§ **PROMPT**
Copy out each line featuring the string "agent" from the entries beneath.

Start of SOURCE MATERIAL

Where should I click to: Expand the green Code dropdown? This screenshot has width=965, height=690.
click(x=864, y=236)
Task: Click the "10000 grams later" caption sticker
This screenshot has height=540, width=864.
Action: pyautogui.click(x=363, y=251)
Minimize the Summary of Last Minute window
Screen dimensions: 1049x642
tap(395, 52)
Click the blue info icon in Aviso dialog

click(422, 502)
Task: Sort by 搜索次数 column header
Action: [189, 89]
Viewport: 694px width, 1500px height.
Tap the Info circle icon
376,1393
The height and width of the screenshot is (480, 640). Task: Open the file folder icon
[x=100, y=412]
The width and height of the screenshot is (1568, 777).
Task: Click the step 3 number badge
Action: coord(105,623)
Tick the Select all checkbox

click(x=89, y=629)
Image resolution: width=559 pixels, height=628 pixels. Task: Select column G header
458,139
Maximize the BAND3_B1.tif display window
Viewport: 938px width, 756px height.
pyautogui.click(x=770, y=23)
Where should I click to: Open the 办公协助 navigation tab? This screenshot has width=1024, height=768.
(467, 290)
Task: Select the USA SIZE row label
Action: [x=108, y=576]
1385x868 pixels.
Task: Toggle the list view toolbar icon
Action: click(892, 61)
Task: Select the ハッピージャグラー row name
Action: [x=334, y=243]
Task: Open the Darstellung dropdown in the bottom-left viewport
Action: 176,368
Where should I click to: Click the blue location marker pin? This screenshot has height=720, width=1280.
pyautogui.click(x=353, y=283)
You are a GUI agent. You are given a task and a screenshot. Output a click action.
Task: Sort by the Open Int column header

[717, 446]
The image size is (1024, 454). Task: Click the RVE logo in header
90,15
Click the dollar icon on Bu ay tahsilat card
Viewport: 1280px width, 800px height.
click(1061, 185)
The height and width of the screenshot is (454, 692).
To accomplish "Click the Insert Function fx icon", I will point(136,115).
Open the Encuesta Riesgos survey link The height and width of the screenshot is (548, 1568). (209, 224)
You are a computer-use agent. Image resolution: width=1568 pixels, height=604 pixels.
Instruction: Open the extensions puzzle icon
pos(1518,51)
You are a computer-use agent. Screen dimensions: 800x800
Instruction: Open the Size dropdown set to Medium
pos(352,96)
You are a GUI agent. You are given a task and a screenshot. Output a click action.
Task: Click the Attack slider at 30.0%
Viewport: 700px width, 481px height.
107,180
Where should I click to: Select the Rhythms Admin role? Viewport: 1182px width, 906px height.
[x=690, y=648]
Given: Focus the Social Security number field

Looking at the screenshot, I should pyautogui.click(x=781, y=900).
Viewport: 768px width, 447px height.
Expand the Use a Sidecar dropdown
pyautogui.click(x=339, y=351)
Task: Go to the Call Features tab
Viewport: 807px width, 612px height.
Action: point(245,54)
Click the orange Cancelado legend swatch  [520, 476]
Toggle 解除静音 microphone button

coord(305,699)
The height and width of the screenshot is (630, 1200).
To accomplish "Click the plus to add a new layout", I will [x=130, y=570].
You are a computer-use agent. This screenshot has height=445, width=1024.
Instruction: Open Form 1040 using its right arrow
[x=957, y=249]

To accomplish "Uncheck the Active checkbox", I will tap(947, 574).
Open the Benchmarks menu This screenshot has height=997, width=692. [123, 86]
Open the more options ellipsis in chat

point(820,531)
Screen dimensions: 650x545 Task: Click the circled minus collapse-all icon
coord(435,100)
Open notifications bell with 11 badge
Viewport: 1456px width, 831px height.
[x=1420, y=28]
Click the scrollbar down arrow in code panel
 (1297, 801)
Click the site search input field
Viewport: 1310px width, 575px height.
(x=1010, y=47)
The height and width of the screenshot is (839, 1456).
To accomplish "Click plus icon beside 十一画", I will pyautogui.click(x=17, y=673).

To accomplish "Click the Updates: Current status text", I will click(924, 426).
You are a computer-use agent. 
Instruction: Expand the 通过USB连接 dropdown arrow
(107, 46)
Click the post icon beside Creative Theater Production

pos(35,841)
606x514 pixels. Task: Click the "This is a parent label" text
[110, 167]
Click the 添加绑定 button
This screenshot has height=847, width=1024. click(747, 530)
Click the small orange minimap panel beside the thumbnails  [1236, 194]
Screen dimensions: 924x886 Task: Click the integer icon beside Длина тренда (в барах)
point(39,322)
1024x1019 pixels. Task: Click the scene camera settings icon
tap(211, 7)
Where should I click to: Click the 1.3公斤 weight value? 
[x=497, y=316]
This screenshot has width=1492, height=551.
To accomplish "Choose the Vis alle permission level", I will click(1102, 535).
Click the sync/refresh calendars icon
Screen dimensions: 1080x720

End of SOURCE MATERIAL

§ **OUTPUT OF THE TASK**
You are a GUI agent. You are given a task and a screenshot. Output a click action.
You are a computer-use agent. Image resolution: width=1568 pixels, height=604 pixels.
You are a computer-use agent. Screen dimensions: 800x800
You are a GUI agent. You are given a task and a screenshot. Output a click action.
You are a computer-use agent. This screenshot has height=445, width=1024.
You are a computer-use agent. 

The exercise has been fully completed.